Bilge Karga ve Korkuluk
- Zeliha Aydogmus
- Mar 10, 2021
- 6 min read
Updated: Mar 28, 2021
Çok uzun zamandır uçuyordu karga. Bu yüzden de hem acıkmış hem de çok yorulmuştu. Hasat mevsimi olduğu için yol boyunca geçtiği tüm tarlalarda insanlar ekin biçiyordu. Durum böyle olunca da zavallı karga tarlalardan birine girip karnını doyurma fırsatı bulamıyordu. O da bu yüzden biraz daha fazla yorulmayı göze alarak ekinlerin daha geç olgunlaştığı, ülkenin kuzeyindeki tarlalara doğru uçmaya karar vermişti. Derken tam bir şehrin evlerini ardında bıraktığı sırada bir tarla gözüne çarptı. Ama tarlanın tam ortasında bir korkuluk vardı. Karnı çok aç olduğu için kendi kendine ne olursa olsun gidip korkulukla konuşmaya ve karnını doyurabilmek için ondan izin istemeye karar verdi. Korkuluğun kendini duyabileceği mesafeye kadar yaklaşarak;

''Merhaba korkuluk kardeş'' diyerek söze başladı. Ona ne kadar uzun zamandır yollarda ve karnının da bir o kadar aç olduğunu söyledi. Sonunda da ''Tarladaki mısırlardan biraz yememe izin verir misin?'' diye sordu. Soğuk sıcak demeden tarlanın ortasında duran ve ağustos sıcağından bunalmış halde olan korkuluk da, ona izin verebileceğini ama bunun için bir şartı olduğunu söyledi. Karga çok aç olduğu için hemen atıldı; ''Nedir şartın korkuluk kardeş?'' diye sordu.
Korkuluk da bıkkın ve karganın istediği şeyi yapabileceğine inanmayan bir tavırla dileğini anlatmaya başladı; ''Hiç kıpırdamadan yaşamaktan bıktım. Zaman zaman kollarıma konan kuşların benimle yerimden kıpırdayamadığım için dalga geçmeleri beni çok üzüyor. Eğer sen beni robota çevirirsen benim tüm dertlerim biter ve ben de senin tarladaki mısırlardan bir kısmını yemene izin veririm. Ne diyorsun, bu dileğimi gerçekleştirebilecek misin?''
Bizim karga kardeş, iki yüz yirmi iki yaşına geldiği ve bu yaşa kadar sayısız kitap okuduğu için artık hem bilge hem de becerikli bir kargaydı. Bu durumda tabii ki korkuluğun bu isteğini yerine getirebilirdi. Zaten başka türlüsü de mümkün değildi. Çünkü korkuluğun anlattıklarına çok üzülmüş ve zaten içten içe ona yardım etmeyi dilemişti.
Hal böyle olunca karga hiç vakit kaybetmeden, ''Tamam sana yardım edeceğim.'' diyerek geldiği yöne, yani evlerin olduğu tarafa uçmaya başladı. Tam kasabanın girişinde, traktörlerin onarımının yapıldığı bir tamirhaneye rastlayınca çok sevindi.
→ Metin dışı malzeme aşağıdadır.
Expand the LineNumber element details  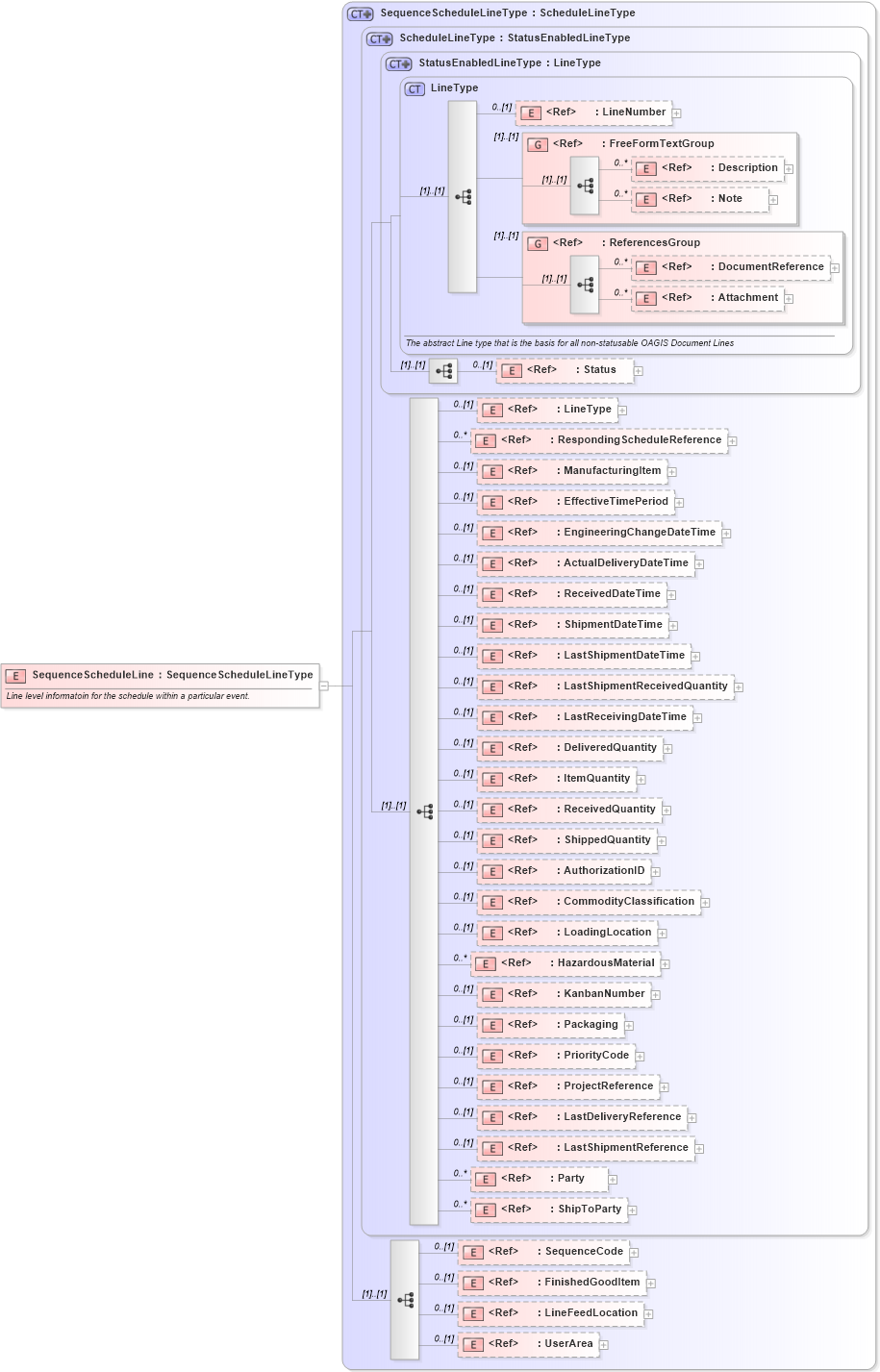click(677, 112)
Ama orada elleri yüzleri simsiyah olmuş ve üstü başı yağ içinde kalmış vaziyette çalışan insanlar vardı. Karga bu durumu farkeder farketmez, tamirhanenin etrafında süzülerek bir tur attı ve bu sayede tamirhanenin arka kapısını keşfetti.
Vakit kaybetmeden arka kapının az ilerisinde bulunan çınar ağacının dalına kondu ve içeriyi gözetlemeye başladı. İçerde iri kıyım, güçlü kuvvetli bir adam elindeki alet edevatla bir traktörü tamir ediyordu. Bu arada biraz beklemesi gerekti bizim bilge karganın. Ama sonunda içeride tamir yapan usta müşteri geldiği için onunla konuşmak üzere dışarı çıktı. Tabii bizim bilge karga da bu fırsatı iyi değerlendirdi. Ondan umulmayacak bir hızla korkuluğu robota çevirmesi için gereken metal parçalarla birlikte alet ve edevatı da dışarıya taşıdı.
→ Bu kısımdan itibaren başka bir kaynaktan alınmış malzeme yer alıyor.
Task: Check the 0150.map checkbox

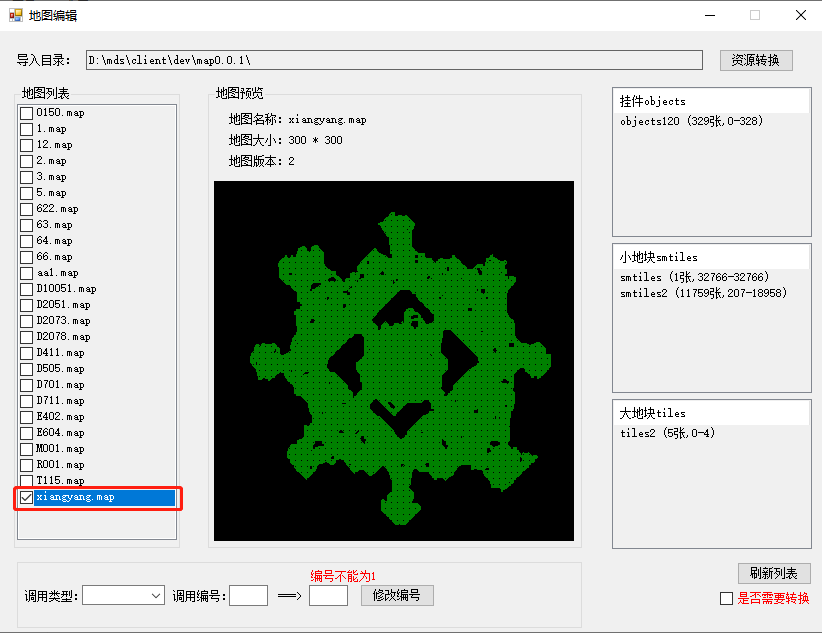Action: 27,113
Şimdiyse tek yapması gereken bu parçaları kimse görmeden bir bir ve hızlıca tarlaya götürmekti. Ve o da çok yorgun, aynı zamanda da açlıktan bitkin düşmüş olmasına rağmen öyle yaptı. Hepsini tek tek tarlaya taşıdı.
Karganın getirdiklerini görüyordu dörmesine korkuluk, ama bu parça parça hallerinden kendini nasıl robota dönüştüreceğini kestiremiyordu. Karga biraz soluklandıktan ve susuzluğunu giderdikten sonra daha fazla vakit kaybetmeden işe koyuldu. Korkuluğu robota çevirmek o kadar kolay bir iş değildi tabii ki, ama karga kan tere batmasına karşın pes etmeden çalıştı çalıştı çalıştı.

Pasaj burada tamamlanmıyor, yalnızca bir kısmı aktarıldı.